Что-то было в этом собрание грустное, печальное, еще Некрасовское: «Вот приедет барин, барин всех рассудит…»
— Здравствуйте, селяне! Давайте знакомиться, Андрей Никитин. Ваш барин.
Толпа зашушукалась и поклонилась.
— Как вы знаете, я только недавно приехал. И если честно, мне совсем не понравилось то, что я здесь увидел…
Стояла необыкновенная тишина. Даже грудные дети на руках молодых мамаш сурово молчали.
— Вы ступайте,– кивнул я молодым мамам.– Не мучайте детей…
Молодухи кивнули и быстро удалились.
— Я думал увидеть здесь процветающее село, а увидел грязь, серость, нищету и ущербность…
— Андрей Иванович, позвольте, подать исправно платим. Недоимки ни за кем не числится…– пробормотал староста.
— Иди сюда, Варвара…
Женщина подошла и стыдливо опустила голову.
Я осторожно поднял ее за подбородок и показал синяк.
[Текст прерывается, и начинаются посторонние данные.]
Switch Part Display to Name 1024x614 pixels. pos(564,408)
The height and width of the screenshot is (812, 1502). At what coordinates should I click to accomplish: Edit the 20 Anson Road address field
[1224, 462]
— С сегодняшнего дня никакого рукоприкладства и пьянства! Выпивать разрешаю только по праздникам и воскресеньям. Поймаю в будни пьяным — сразу высеку! Иди, Варвара…
Мужики тихо зароптали.
— Теперь еще один вопрос. Если увижу плохо одетого и не обутого ребенка — тоже строго спрошу, не взыщите. Не дай боже узнаю, если кто ребенка побьет — на кол посажу.
Старуха впереди побагровела и стала судорожно хватать воздух, кто-то сзади поддержал ее, чтобы она не грохнулась. Это я зря сказал, похоже, местные шуток вовсе не понимают.
— Займитесь собой. Вы же люди. Господь создал человека по своему подобию, а вы шляетесь, как оборванцы. Нет денег — ко мне приди, я подать отсрочу, еще и взаймы выдам…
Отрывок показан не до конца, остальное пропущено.